### Stored records
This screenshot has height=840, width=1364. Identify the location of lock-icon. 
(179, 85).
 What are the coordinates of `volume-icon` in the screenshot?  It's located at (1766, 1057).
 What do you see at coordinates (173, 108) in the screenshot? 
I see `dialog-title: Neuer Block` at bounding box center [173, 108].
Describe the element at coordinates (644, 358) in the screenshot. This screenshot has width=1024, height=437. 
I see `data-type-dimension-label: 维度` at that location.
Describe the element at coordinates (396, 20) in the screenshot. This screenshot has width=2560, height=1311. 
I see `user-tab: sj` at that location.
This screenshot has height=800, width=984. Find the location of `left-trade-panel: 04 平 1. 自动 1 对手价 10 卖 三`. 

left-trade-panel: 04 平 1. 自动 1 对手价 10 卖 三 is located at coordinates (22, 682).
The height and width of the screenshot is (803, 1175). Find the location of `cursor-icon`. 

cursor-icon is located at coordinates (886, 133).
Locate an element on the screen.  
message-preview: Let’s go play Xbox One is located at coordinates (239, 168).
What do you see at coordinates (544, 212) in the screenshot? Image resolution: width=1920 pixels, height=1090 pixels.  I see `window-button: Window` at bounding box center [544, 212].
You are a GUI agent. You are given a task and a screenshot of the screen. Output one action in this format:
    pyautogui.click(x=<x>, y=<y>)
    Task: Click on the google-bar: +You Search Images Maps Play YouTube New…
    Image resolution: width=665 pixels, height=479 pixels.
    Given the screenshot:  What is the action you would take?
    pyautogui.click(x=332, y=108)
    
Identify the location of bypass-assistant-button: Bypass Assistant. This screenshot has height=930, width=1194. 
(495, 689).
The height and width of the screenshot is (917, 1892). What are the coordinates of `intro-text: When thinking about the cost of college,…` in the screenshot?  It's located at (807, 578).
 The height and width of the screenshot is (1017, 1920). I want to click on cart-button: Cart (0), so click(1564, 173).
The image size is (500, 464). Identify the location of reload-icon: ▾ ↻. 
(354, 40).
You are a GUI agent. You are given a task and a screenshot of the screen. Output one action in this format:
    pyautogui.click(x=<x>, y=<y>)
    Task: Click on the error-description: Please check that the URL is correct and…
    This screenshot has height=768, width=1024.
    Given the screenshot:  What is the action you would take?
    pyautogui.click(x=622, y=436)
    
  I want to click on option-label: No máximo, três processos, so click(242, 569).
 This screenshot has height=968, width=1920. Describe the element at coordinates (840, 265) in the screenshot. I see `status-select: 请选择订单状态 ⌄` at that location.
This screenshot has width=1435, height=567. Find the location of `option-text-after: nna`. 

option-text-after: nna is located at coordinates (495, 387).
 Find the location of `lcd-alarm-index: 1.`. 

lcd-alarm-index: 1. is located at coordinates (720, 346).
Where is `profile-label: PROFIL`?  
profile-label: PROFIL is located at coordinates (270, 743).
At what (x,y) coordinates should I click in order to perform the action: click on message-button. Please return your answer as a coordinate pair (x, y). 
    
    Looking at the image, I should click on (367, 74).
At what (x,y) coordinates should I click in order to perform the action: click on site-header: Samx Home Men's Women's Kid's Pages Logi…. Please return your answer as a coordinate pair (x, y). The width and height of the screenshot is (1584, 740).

### Problem
Can you write out every line of the listing above, word for word and in the same order?

### Exercise output
This screenshot has height=840, width=1364. Identify the location of lock-icon. 
(179, 85).
 What are the coordinates of `volume-icon` in the screenshot?  It's located at (1766, 1057).
 What do you see at coordinates (173, 108) in the screenshot? 
I see `dialog-title: Neuer Block` at bounding box center [173, 108].
Describe the element at coordinates (644, 358) in the screenshot. This screenshot has width=1024, height=437. 
I see `data-type-dimension-label: 维度` at that location.
Describe the element at coordinates (396, 20) in the screenshot. This screenshot has width=2560, height=1311. 
I see `user-tab: sj` at that location.
This screenshot has height=800, width=984. Find the location of `left-trade-panel: 04 平 1. 自动 1 对手价 10 卖 三`. 

left-trade-panel: 04 平 1. 自动 1 对手价 10 卖 三 is located at coordinates (22, 682).
The height and width of the screenshot is (803, 1175). Find the location of `cursor-icon`. 

cursor-icon is located at coordinates (886, 133).
Locate an element on the screen.  
message-preview: Let’s go play Xbox One is located at coordinates (239, 168).
What do you see at coordinates (544, 212) in the screenshot? Image resolution: width=1920 pixels, height=1090 pixels.  I see `window-button: Window` at bounding box center [544, 212].
You are a GUI agent. You are given a task and a screenshot of the screen. Output one action in this format:
    pyautogui.click(x=<x>, y=<y>)
    Task: Click on the google-bar: +You Search Images Maps Play YouTube New…
    Image resolution: width=665 pixels, height=479 pixels.
    Given the screenshot:  What is the action you would take?
    pyautogui.click(x=332, y=108)
    
Identify the location of bypass-assistant-button: Bypass Assistant. This screenshot has height=930, width=1194. 
(495, 689).
The height and width of the screenshot is (917, 1892). What are the coordinates of `intro-text: When thinking about the cost of college,…` in the screenshot?  It's located at (807, 578).
 The height and width of the screenshot is (1017, 1920). I want to click on cart-button: Cart (0), so click(1564, 173).
The image size is (500, 464). Identify the location of reload-icon: ▾ ↻. 
(354, 40).
You are a GUI agent. You are given a task and a screenshot of the screen. Output one action in this format:
    pyautogui.click(x=<x>, y=<y>)
    Task: Click on the error-description: Please check that the URL is correct and…
    This screenshot has height=768, width=1024.
    Given the screenshot:  What is the action you would take?
    pyautogui.click(x=622, y=436)
    
  I want to click on option-label: No máximo, três processos, so click(242, 569).
 This screenshot has height=968, width=1920. Describe the element at coordinates (840, 265) in the screenshot. I see `status-select: 请选择订单状态 ⌄` at that location.
This screenshot has width=1435, height=567. Find the location of `option-text-after: nna`. 

option-text-after: nna is located at coordinates (495, 387).
 Find the location of `lcd-alarm-index: 1.`. 

lcd-alarm-index: 1. is located at coordinates (720, 346).
Where is `profile-label: PROFIL`?  
profile-label: PROFIL is located at coordinates (270, 743).
At what (x,y) coordinates should I click in order to perform the action: click on message-button. Please return your answer as a coordinate pair (x, y). 
    
    Looking at the image, I should click on (367, 74).
At what (x,y) coordinates should I click in order to perform the action: click on site-header: Samx Home Men's Women's Kid's Pages Logi…. Please return your answer as a coordinate pair (x, y). The width and height of the screenshot is (1584, 740).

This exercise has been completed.